-- Reading passage --
At present, there are many definitions of such a concept as critical thinking; yet, none of them has become generally accepted by scholars. Overall, this notion can be described as the process of analyzing information, assessing its validity and drawing reasonable conclusions (Hommes, 1999, p. 240). However, this explanation does not throw light on every aspect of critical thinking. For instance, this activity also involves such components as induction and deduction. This means a person should be able to make generalizations on the basis of available data and apply existing theories to specific tasks or situations (Watson & Arp, 2011, p. 177; Stadler, 2004, p. 27).
These aspects of critical thinking are vital for the development and testing of hypotheses or assumptions. Moreover, this concept means that an individual should continuously work on the improvement of one’s cognitive processes (Thayer-Bacon, 2000, p. 61). So, this process requires conscious effort of a person (Thayer-Bacon, 2000, p. 61; Hommes, 1999, p. 240). This effort boosts the cognitive development of a person. Thus, it is possible to argue that this concept of critical thinking includes a great number of elements, and this is why it is very difficult to define.
Critical thinking has played an essential role for the development of philosophy and science. Moreover, it is essential for the progress of any society. To a great extent, it can be traced to the philosophers of Ancient Greece. For instance, it is possible to mention Socrates, Plato, and Aristotle who prompted their pupils to take a closer look at the beliefs and convictions that could be taken for granted (Pasch & Norsworthy, 2001, p. 10).

-- Things to do --
(a) Using the passage on critical thinking, answer each question briefly.
(i) Which two components, besides analyzing and assessing information, does critical thinking involve?
(ii) According to Thayer-Bacon, what does the process of critical thinking require of a person?
(iii) Which philosophers of Ancient Greece are named?
(b) Quote the stretch of the passage on critical thinking from "These aspects of" through "difficult to define.".
The lines that come after the passage on critical thinking play no part in this work.

-- Collected material --
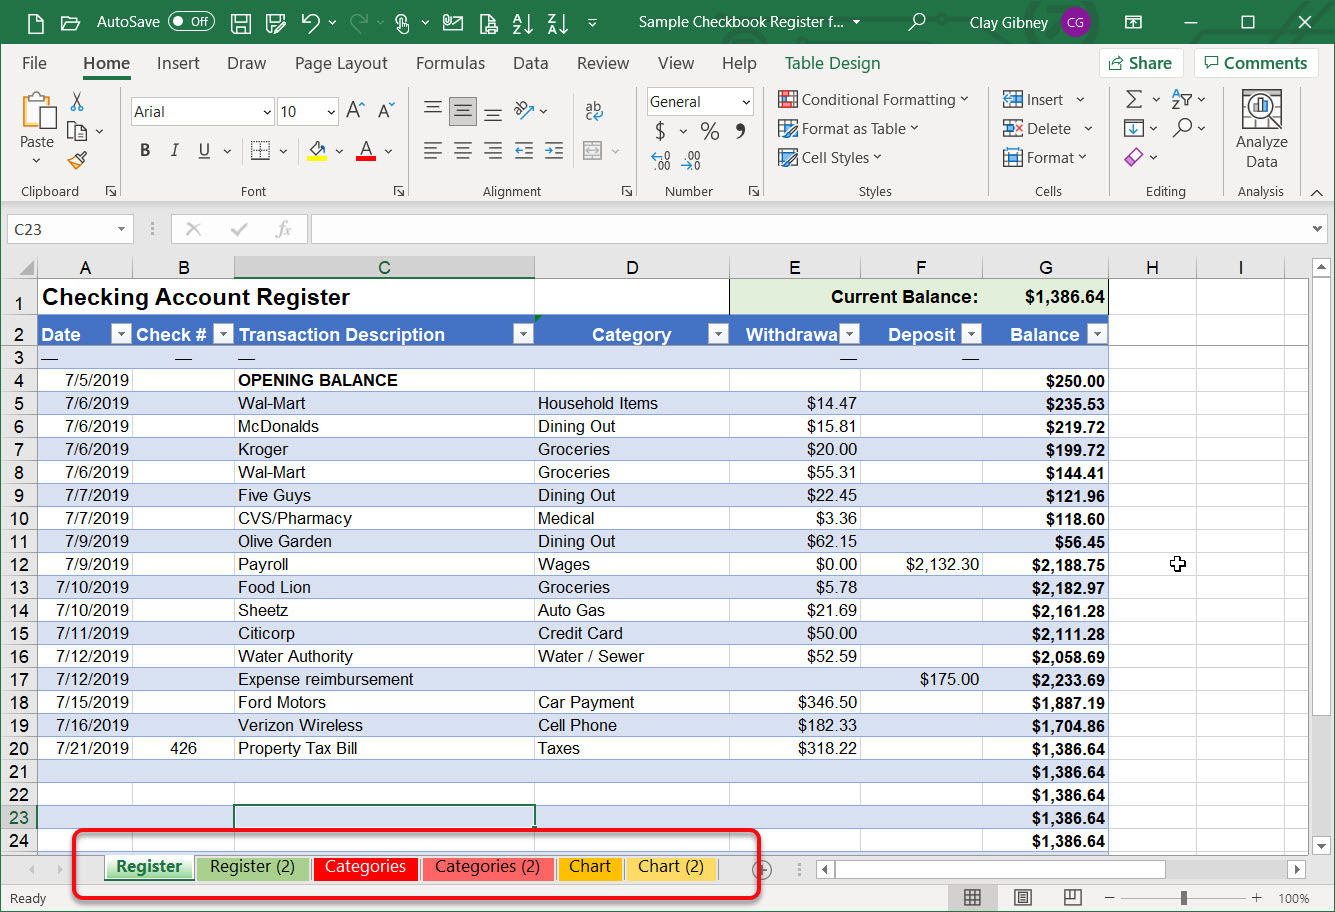Open the Comments pane
The image size is (1335, 912).
(1256, 62)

-- Final answers --
(a)
(i) Induction and deduction.
(ii) Conscious effort.
(iii) Socrates, Plato, and Aristotle.

(b)
These aspects of critical thinking are vital for the development and testing of hypotheses or assumptions. Moreover, this concept means that an individual should continuously work on the improvement of one’s cognitive processes (Thayer-Bacon, 2000, p. 61). So, this process requires conscious effort of a person (Thayer-Bacon, 2000, p. 61; Hommes, 1999, p. 240). This effort boosts the cognitive development of a person. Thus, it is possible to argue that this concept of critical thinking includes a great number of elements, and this is why it is very difficult to define.